A client project had a database server upgrade in early December, and as I eluded to in a different post from around that time, Git was the shit when it came to making my angle of that migration go smoothly. Past Me made Current Me's life a lot simpler.
After any major upgrade/change (this particular system usually sees one "large" annual release and more nuanced and frequent small changes), I like to keep a little closer eye on the logs. In this particular case, we have Google Analytics (GA) coupled with the system and we take advantage of its event reporting features. Specifically, any time a key or routine component fails or misbehaves in a way the end user will recognize, we send an event report in with the GA data. This allows us to logically analyze errors, look for trends, and so forth.

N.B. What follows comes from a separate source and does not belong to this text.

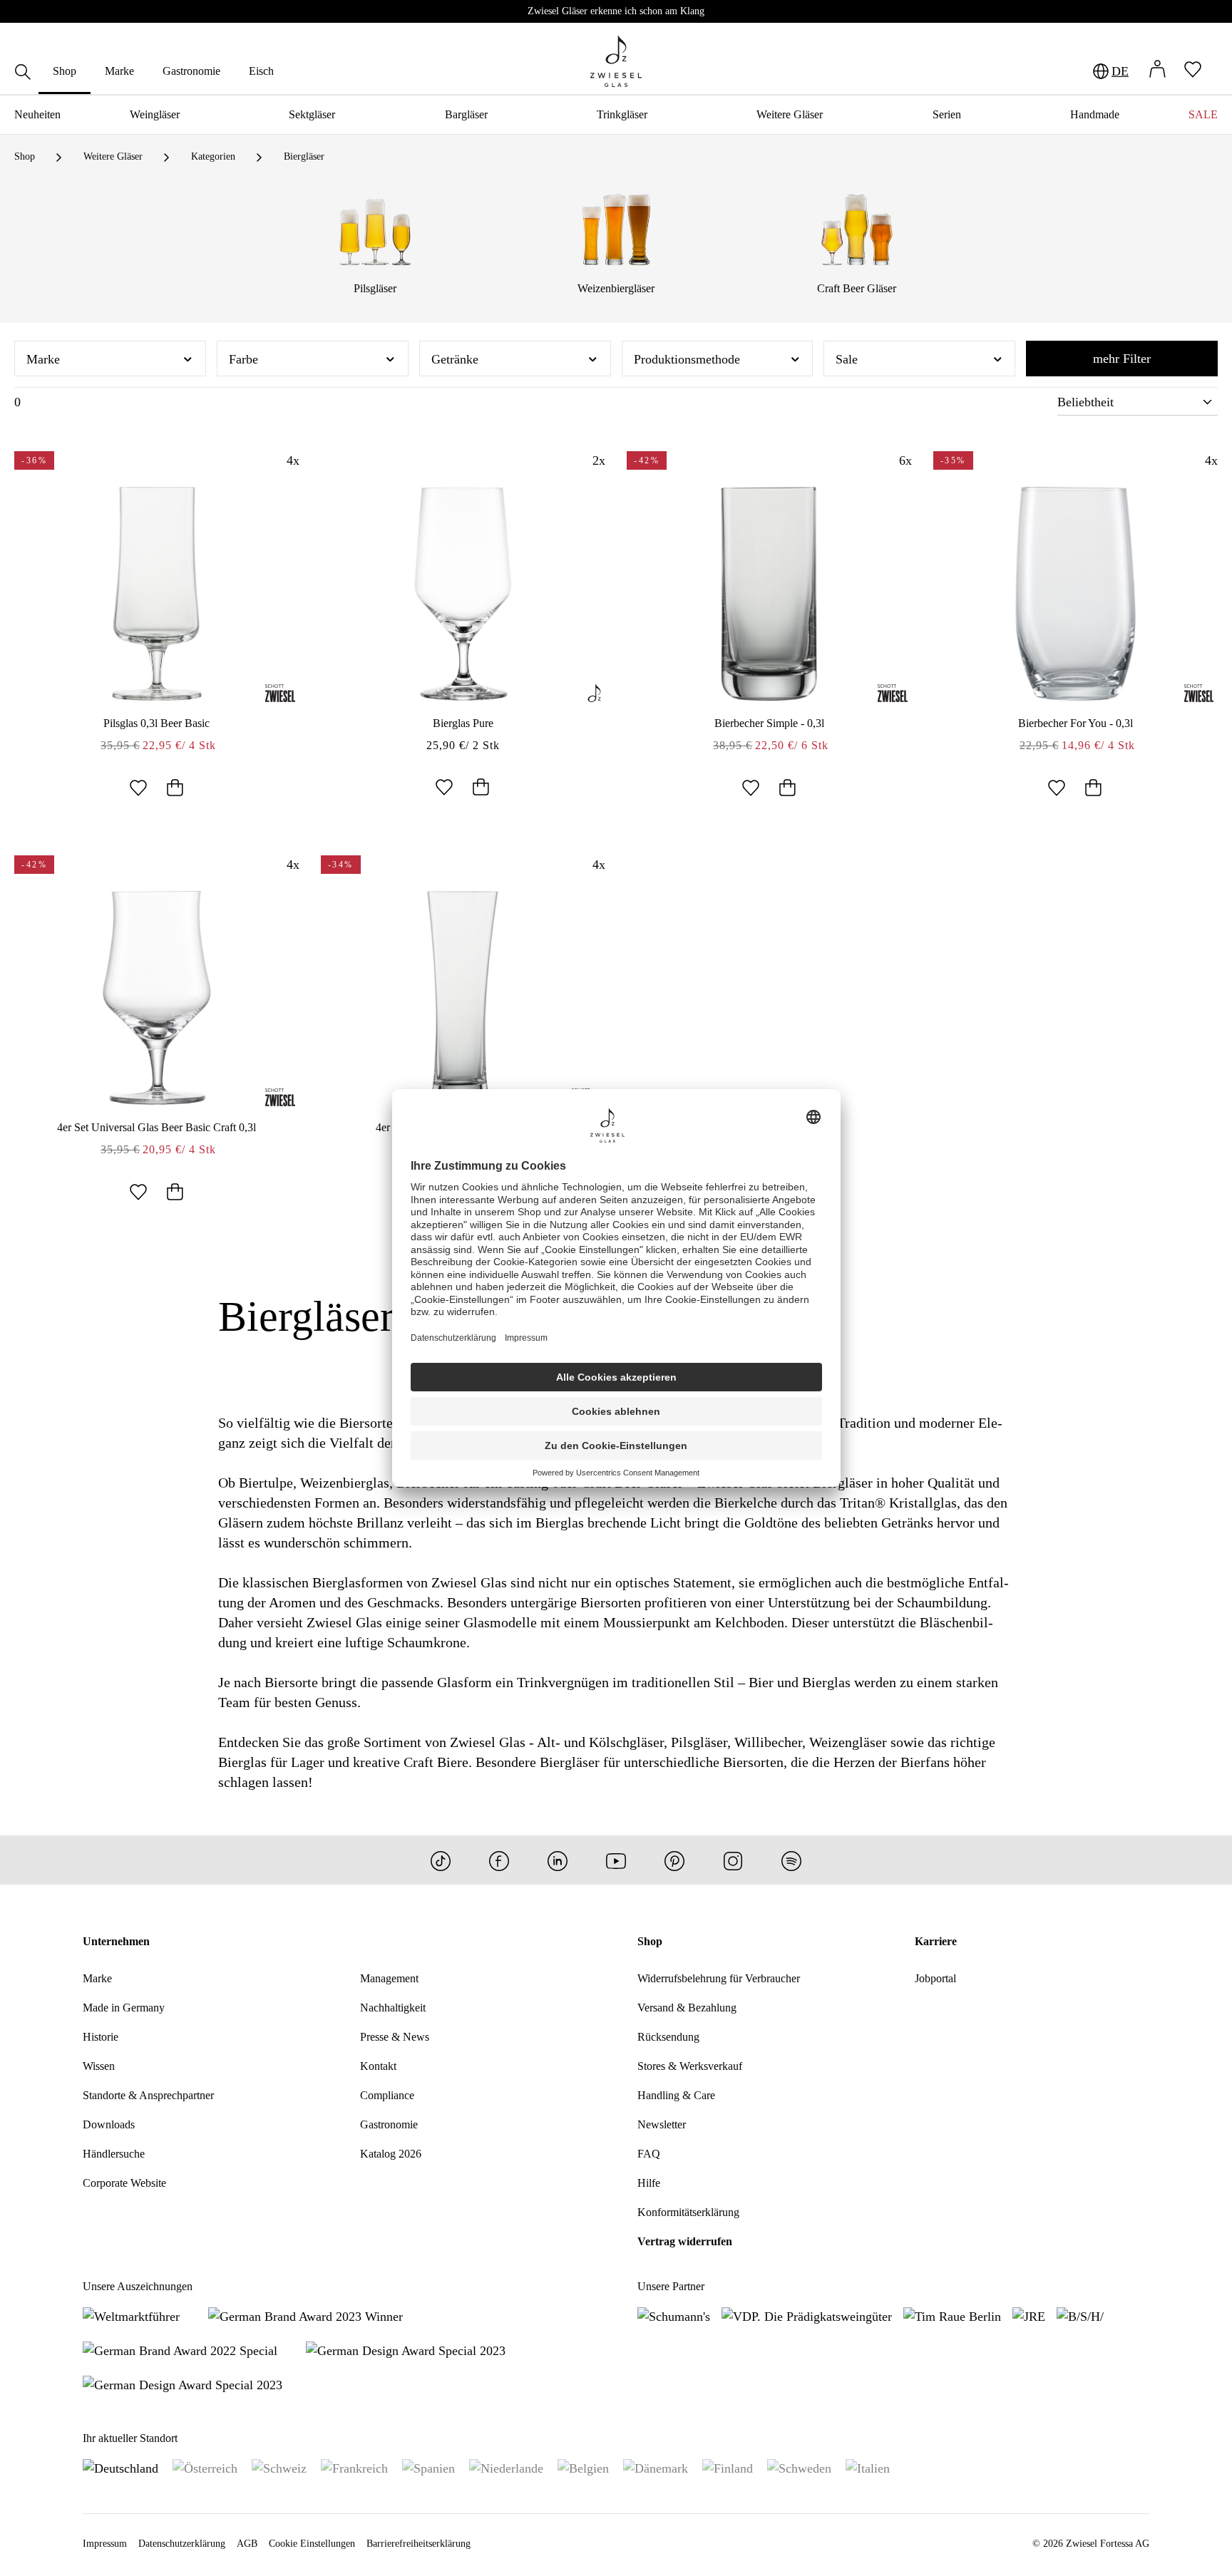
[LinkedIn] (557, 1860)
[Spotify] (791, 1860)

This time with the database server upgrade, we encountered some more unique problems or changes (versus the standard release) as things were configured a little differently than before and some of that stuff that "just worked" back in the day is now deprecated. Some of that is my own fault (poor design), and some of it I've inherited. What this means is we can be dealing with design decisions from 2005...and that can present some significant technical debt at times.
Fortunately the most egregious situations were all caught and addressed in advance of the actual cutover (through the dev/test environments and some use case testing). However, some interesting patterns had cropped up in the last few weeks that weren't caught in previous iterations.
Enter 'Budget' CI/CD
Full disclosure: there's really no true CI/CD happening here. Very little in this particular workflow is automated, though Git/GitHub makes this process immensely simpler than it used to be. For the most part this is tackling very small, specific issues, making/testing changes, rolling them to production, and watching the logs (and/or GA). With the advent of 'realtime' monitoring in GA, coupled with the aforementioned "events" reporting, I can really respond to making small changes almost instantaneously and roll them to production to see if they're working for the user base. I call this "budget" CI/CD, because while it takes a dedication of time, it's most interesting to see issues, fix issues, and verify fixes in production as they are actually happening.

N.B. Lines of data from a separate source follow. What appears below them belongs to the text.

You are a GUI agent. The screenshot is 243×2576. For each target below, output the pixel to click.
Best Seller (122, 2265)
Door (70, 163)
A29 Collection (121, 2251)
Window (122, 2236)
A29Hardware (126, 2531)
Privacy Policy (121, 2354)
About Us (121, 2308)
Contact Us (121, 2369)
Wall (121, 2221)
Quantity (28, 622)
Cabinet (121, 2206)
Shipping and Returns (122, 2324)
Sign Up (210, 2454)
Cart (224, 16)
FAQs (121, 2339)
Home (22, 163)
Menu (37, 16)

It makes me feel like the one-man-show version of how the big boys like Amazon and others roll out tests to their user base.
One of the things I've learned from this process is that in addition to some simple breakfix stuff, I've been able to identify and solve some long-standing issues that haven't been well-reported, well-understood, or caught in the testing process. Casually I'd get a report of "hey, a user reported that x didn't work for them, but that's all we know..." with no data, information, or even a timeframe of when the issue cropped up. Worse, these issues were rarely critical failures so they don't show up in proper server logs for parsing.
Being able to leverage real, recent, and sometimes realtime user data can be super valuable in addressing or better identifying these seemingly random issues, or catching and correcting issues before they're even reported.